= Winfield Ervin Jr. =

American politician

Winfield Ervin Jr. (1902–1985) was a mayor of Anchorage, Alaska.

==Biography==
Ervin was born in 1902 in Portland, Oregon to Winfield Ervin Sr., a native of Lebanon, Oregon and Theora McNall of Oregon. He moved with his family to Lewiston, Idaho and later lived in Bellingham while Ervin Sr. worked for the Brown and Hawkins Company in Alaska. In 1917, the family was reunited in Anchorage, Alaska. In 1922, Ervin Sr. founded First National Bank Alaska.

Ervin Jr. married Velma Lucille Flora Brown in 1937. He served on the City Council, and was appointed Mayor of Anchorage on March 19, 1946, a day after mayor John E. Manders resigned. Ervin stood for election on April 2, but was defeated by Francis C. Bowden, who was sworn into office on April 8.

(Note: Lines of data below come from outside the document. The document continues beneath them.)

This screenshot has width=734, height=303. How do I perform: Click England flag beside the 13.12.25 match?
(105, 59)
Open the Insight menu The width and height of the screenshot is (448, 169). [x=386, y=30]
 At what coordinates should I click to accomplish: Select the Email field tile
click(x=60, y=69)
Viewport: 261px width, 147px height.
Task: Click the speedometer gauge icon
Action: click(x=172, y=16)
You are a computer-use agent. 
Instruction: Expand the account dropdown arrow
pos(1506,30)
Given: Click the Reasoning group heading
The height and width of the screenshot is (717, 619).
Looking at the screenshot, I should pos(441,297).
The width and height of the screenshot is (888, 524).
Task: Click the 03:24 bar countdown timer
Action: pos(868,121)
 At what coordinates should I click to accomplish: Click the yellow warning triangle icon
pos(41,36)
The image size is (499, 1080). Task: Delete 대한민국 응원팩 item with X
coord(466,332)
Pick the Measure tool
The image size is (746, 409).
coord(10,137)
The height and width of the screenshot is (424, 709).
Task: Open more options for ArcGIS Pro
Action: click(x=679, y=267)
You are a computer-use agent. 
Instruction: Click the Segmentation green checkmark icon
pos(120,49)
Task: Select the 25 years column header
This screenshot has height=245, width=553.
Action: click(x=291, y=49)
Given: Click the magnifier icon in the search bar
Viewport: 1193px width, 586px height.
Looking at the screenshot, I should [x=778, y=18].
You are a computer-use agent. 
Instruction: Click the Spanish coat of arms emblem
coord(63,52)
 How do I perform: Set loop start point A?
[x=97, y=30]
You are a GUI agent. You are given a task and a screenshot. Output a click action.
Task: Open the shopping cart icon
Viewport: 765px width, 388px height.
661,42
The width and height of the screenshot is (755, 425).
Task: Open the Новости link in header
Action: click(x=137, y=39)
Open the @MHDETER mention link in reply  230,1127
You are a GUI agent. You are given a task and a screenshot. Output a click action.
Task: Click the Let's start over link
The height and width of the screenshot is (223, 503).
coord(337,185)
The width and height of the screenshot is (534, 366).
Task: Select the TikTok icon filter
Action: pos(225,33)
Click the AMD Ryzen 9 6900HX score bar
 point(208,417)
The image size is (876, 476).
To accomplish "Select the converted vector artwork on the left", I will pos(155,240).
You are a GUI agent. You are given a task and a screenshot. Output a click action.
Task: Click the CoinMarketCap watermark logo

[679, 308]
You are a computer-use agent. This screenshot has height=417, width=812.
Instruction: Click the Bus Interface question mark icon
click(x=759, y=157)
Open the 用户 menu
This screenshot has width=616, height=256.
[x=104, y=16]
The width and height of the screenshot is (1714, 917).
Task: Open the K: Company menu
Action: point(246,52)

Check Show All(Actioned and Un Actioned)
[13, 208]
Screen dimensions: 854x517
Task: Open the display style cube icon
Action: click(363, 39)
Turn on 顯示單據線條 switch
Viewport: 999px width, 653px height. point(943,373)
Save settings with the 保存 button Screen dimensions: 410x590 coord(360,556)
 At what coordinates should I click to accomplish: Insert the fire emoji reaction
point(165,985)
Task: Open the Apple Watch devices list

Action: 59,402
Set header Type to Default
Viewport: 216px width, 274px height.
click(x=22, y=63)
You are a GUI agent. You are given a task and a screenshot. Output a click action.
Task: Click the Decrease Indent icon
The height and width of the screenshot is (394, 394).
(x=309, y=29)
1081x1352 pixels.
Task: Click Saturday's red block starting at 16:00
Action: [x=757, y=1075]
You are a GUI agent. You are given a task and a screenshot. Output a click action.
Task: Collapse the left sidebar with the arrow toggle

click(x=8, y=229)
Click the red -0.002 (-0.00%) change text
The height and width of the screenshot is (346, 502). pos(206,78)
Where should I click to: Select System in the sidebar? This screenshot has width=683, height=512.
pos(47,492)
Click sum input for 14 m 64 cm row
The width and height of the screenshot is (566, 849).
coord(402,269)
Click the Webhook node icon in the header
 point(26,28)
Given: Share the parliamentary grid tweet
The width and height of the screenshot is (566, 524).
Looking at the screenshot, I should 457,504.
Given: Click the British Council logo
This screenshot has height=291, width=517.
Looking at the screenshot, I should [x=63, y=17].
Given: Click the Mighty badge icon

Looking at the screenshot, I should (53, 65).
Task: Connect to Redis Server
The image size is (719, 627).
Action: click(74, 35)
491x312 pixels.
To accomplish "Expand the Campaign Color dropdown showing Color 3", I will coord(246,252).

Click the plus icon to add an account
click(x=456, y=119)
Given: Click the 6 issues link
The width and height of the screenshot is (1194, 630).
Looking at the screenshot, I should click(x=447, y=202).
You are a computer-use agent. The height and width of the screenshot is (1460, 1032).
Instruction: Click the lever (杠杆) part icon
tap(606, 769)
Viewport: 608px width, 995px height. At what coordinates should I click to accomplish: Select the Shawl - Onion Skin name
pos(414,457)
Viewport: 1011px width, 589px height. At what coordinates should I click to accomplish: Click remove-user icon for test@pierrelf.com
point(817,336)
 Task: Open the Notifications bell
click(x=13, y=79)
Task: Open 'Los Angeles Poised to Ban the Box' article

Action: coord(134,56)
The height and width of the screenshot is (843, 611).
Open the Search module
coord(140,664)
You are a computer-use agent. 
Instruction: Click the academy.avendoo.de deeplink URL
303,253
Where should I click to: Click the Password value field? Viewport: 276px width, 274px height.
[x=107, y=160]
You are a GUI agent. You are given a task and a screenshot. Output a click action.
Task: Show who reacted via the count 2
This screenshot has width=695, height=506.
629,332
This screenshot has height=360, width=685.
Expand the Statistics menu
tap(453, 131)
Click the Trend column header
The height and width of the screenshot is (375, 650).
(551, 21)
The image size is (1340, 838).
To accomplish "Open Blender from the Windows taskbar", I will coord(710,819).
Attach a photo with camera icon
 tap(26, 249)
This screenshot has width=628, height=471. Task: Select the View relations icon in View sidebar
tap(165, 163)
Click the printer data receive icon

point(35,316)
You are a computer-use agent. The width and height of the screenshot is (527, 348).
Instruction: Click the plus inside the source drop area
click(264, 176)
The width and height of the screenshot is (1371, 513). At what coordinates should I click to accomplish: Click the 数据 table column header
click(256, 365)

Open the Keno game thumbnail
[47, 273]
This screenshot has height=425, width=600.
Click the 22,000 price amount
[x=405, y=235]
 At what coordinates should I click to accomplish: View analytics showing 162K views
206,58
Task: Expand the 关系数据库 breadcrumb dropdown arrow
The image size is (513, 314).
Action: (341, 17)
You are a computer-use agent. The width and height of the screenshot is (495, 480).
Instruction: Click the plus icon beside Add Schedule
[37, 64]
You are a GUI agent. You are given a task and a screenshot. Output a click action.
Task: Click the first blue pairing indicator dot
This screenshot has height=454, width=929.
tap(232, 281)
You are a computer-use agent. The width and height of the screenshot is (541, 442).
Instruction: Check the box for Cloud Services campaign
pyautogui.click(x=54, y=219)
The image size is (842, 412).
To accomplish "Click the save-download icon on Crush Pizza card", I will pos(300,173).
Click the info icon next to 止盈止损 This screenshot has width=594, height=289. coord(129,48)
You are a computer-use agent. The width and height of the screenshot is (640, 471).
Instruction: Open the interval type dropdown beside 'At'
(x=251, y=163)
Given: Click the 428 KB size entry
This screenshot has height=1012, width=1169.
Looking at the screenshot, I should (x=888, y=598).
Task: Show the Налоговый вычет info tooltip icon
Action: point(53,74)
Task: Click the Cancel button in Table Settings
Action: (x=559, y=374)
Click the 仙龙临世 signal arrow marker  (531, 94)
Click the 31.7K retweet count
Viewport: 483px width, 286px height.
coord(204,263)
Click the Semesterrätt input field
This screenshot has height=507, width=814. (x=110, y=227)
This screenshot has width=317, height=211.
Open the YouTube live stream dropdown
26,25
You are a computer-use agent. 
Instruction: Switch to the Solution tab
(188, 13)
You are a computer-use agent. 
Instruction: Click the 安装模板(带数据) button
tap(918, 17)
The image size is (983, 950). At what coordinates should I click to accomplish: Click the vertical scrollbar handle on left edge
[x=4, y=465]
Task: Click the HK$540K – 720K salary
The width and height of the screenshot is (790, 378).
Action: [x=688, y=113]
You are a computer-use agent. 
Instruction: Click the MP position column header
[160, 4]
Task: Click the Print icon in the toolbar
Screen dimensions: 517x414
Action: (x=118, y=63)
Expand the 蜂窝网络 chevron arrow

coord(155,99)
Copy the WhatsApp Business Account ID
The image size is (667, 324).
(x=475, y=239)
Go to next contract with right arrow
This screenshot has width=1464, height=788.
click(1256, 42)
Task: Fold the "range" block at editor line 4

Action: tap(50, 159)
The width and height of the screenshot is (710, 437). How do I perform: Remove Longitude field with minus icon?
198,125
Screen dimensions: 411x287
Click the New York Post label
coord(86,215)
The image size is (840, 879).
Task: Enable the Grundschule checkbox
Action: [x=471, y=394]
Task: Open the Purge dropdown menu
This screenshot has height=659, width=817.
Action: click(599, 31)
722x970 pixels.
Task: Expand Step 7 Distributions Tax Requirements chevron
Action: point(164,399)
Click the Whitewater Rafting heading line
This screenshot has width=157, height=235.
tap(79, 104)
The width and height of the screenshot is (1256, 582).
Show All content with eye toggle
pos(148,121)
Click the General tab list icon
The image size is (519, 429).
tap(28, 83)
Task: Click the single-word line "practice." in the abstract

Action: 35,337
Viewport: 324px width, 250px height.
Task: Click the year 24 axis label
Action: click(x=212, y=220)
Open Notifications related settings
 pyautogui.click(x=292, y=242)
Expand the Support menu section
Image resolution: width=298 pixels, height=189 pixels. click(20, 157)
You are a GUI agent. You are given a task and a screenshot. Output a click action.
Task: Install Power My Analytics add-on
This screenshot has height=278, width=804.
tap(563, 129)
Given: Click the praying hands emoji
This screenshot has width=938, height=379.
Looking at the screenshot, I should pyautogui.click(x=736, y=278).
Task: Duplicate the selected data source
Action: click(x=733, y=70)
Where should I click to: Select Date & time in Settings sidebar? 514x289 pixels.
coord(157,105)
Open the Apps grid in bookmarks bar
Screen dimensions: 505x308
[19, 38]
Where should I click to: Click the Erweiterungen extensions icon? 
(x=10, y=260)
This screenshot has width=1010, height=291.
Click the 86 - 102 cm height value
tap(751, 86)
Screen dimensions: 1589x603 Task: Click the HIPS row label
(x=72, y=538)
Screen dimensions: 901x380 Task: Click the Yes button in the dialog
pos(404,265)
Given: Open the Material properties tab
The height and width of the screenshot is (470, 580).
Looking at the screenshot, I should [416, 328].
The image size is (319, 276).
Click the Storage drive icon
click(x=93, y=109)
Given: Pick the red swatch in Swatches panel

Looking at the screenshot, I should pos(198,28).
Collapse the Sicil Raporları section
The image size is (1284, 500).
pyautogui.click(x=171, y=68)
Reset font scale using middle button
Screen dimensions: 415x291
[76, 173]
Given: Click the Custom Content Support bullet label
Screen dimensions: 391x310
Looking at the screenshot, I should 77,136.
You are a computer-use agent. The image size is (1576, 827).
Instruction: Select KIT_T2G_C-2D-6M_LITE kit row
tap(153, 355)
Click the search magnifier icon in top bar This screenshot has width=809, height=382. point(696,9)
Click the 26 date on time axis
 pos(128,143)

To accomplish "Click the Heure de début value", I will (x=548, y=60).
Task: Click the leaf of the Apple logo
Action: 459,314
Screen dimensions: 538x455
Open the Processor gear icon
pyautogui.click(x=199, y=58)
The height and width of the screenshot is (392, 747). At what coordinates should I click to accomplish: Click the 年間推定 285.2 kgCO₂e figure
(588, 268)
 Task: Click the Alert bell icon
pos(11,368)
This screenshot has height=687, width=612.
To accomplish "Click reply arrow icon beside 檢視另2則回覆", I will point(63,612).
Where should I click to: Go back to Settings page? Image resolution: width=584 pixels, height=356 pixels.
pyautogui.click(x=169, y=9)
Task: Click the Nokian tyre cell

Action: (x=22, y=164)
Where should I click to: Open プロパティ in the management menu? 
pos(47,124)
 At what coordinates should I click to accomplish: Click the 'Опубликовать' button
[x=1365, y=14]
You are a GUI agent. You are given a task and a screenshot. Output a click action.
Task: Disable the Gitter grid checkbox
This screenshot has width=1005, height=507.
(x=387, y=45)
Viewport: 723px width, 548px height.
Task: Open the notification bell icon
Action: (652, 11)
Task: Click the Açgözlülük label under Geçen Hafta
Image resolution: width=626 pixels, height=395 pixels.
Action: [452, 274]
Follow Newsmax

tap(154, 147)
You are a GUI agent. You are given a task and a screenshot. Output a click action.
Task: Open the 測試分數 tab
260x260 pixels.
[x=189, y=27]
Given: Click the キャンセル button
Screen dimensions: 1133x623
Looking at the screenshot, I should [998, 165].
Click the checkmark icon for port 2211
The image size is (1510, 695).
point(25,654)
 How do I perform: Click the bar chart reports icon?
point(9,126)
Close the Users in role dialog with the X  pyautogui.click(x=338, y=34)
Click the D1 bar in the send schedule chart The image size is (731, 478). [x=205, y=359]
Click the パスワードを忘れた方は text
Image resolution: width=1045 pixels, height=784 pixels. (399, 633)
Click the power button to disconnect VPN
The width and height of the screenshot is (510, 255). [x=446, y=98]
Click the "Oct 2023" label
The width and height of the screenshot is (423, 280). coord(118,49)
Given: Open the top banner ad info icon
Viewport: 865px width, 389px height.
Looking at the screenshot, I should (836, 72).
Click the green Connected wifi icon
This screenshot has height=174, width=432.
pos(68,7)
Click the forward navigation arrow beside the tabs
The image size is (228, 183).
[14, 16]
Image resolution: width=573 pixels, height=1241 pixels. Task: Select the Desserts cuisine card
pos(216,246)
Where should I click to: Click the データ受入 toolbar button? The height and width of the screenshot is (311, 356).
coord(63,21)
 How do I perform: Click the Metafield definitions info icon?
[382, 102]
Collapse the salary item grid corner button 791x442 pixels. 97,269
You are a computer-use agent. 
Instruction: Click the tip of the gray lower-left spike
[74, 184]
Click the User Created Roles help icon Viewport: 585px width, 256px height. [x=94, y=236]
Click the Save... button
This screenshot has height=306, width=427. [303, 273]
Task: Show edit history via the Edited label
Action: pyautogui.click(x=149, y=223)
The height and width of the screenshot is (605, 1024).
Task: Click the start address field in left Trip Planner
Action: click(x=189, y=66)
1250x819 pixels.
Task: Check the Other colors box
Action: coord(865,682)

In 1951, Ervin and Velma moved to Seward, Alaska, where they operated a garage. In 1959, they moved back to Anchorage, where Ervin took a position with the Bureau of Indian Affairs. In 1964, they moved to Seattle.

Ervin died in Seattle, Washington in 1985. He is buried, along with Velma, who died in 2005, in Acacia Memorial Park, near Seattle.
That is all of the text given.